Coordinate subscripting in Python

One of the things that I love about NCL is the ability to subscript array variables by either index or (nearest) coordinate:

; Subset by index
subset = data(min_lat_ix:max_lat_ix, min_lon_ix:max_lon_ix)

; Subset by coordinate
subset = data({min_lat:max_lat}, {min_lon:max_lon})

Sadly, this is not so straightforward in Python. In this post, I'll cover two ways in which you can coordinate subscript your data. Both approaches assume that you are working with NetCDF files that have some basic metadata described.

1. Needle/Haystack Method

The first approach, which almost always works for me is the "Needle/Haystack" method. What this method does is look for a value (needle), in a list of values (haystack) and returns the index that minimises the difference between the needle and the values in the haystack. What this means is that if the needle exists in the haystack, you simply get the index of its position, when it doesn't, you get the index of the value that is nearest to it.

This is all achieved with the numpy.argmin function, but I usually like to write a wrapper that explains what I'm actually doing called get_nearest_index or similar.

To see this approach in action, see the following code:

# Load the required modules
from netCDF4 import Dataset
import numpy as np

# Define a function that gets the index for us
def get_nearest_index(needle, haystack):
    """Find the index of the nearest value to needle in haystack.

· · · · · · ·

__YOUR INSTRUCTIONS__.
Complete the next portion of the post on coordinate subscripting in Python, picking up directly after its final line. The listing that comes next is separate material with no connection to the post on coordinate subscripting in Python.

__SUPPLIED INFORMATION__.
· · · · · · ·

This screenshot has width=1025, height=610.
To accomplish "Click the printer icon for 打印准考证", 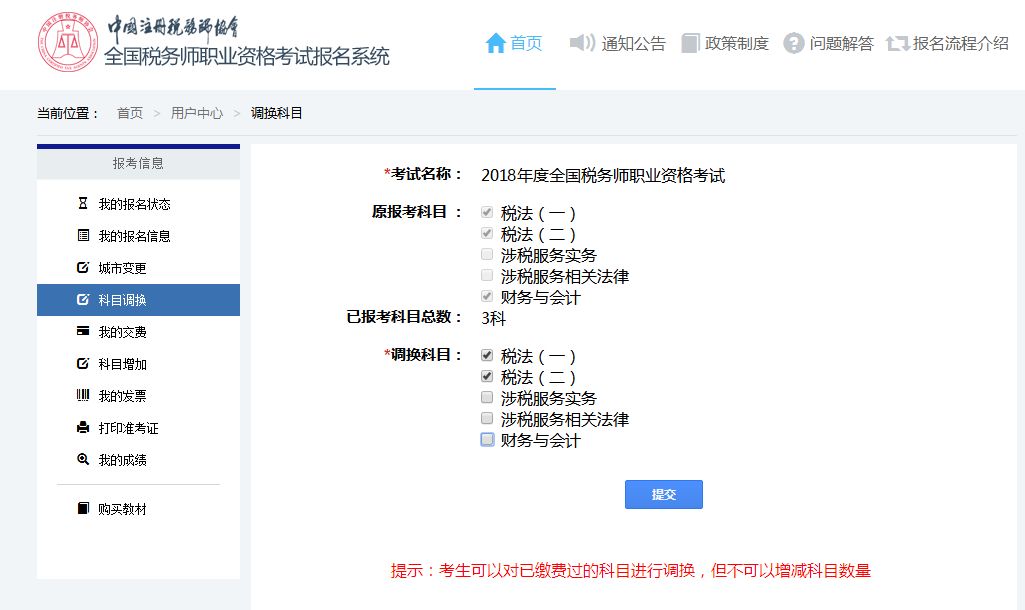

· · · · · · ·

__OUTPUT FOR THIS EXERCISE__.
    Args:
        needle (float) : The coordinate to find
        haystack (iterable) : The values in which to search

    Returns:
        int : The index of the value in haystack closest to needle
    """
    # This gets the index of the minimum absolute difference
    return np.argmin(abs(haystack - needle))

# Open the file and extract the latitudes
nc = Dataset('myfile.nc', 'r')
lats = nc.variables['latitudes'][:]

# Let's subset the Southern Ocean
min_lat, max_lat = -90.0, -50.0

# Get the indices of the nearest values to our latitudes
min_lat_ix = get_nearest_index(min_lat, lats)
max_lat_ix = get_nearest_index(max_lat, lats)

# Subset the data, note we add 1 to the max lat to make it inclusive
southern_ocean = data.variables['mydata'][min_lat_ix:max_lat + 1, :]

This approach is reasonably versatile and allows us to effectively subscript on coordinates in the data set. It can be used for almost any coordinate (time, lev, lat, lon, etc.) provided numpy can perform an argmin on the coordinate data.

There are more sophisticated methods, but this approach is well worth knowing when the "smarter" approaches fail.

2. Iris Constraints method

A more sophisticated way of doing coordinate subscripting is using the Iris Python Package. This package does a whole range of amazing things with Earth System data, but my favourite feature is the iris.Constraint.

An Iris Constraint is a construct which describes how to subset data based on coordinate information. The benefit of this is that Iris will lazily load the data (i.e. not bring everything into memory), so you can get some performance benefits in using it. It makes coordinate subscripting much simpler, however, the caveat is that the data must be well-described with appropriate coordinate metadata or it will simply fail.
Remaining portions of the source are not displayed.